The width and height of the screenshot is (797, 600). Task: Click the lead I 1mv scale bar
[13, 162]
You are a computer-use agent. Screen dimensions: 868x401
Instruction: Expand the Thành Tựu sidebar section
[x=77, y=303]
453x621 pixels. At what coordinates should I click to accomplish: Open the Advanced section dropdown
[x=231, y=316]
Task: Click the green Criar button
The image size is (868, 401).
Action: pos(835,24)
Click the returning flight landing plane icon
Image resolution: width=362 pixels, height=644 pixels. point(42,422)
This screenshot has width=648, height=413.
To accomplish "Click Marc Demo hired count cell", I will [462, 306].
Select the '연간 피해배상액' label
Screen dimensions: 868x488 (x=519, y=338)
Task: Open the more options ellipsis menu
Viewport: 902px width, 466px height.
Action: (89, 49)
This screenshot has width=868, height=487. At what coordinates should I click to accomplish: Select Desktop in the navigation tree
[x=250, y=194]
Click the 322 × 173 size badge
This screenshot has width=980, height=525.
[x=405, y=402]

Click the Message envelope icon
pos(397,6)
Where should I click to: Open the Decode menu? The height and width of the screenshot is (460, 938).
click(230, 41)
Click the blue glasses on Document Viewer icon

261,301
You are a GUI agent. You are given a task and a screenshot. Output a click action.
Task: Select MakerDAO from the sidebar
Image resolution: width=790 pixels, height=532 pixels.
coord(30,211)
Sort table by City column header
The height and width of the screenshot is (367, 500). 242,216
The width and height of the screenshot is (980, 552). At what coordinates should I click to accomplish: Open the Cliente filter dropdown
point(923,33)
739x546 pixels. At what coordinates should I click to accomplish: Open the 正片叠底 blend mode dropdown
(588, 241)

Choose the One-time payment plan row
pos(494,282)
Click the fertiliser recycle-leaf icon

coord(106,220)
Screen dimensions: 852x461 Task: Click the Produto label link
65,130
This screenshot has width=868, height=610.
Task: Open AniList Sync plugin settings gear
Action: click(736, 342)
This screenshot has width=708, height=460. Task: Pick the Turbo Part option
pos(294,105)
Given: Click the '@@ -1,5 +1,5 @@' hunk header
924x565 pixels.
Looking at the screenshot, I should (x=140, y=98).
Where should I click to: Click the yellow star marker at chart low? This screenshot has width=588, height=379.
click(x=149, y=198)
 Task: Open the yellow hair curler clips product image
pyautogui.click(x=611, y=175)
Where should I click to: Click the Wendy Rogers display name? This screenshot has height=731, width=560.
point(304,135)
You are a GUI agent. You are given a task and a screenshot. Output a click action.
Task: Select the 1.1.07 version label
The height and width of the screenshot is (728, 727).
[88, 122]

### Task prompt
Copy out exactly the lines between the line with "Where should I click to: Click the Wendy" and the last line of the entries, counting both of those lines.

### Task output
Where should I click to: Click the Wendy Rogers display name? This screenshot has height=731, width=560.
point(304,135)
You are a GUI agent. You are given a task and a screenshot. Output a click action.
Task: Select the 1.1.07 version label
The height and width of the screenshot is (728, 727).
[88, 122]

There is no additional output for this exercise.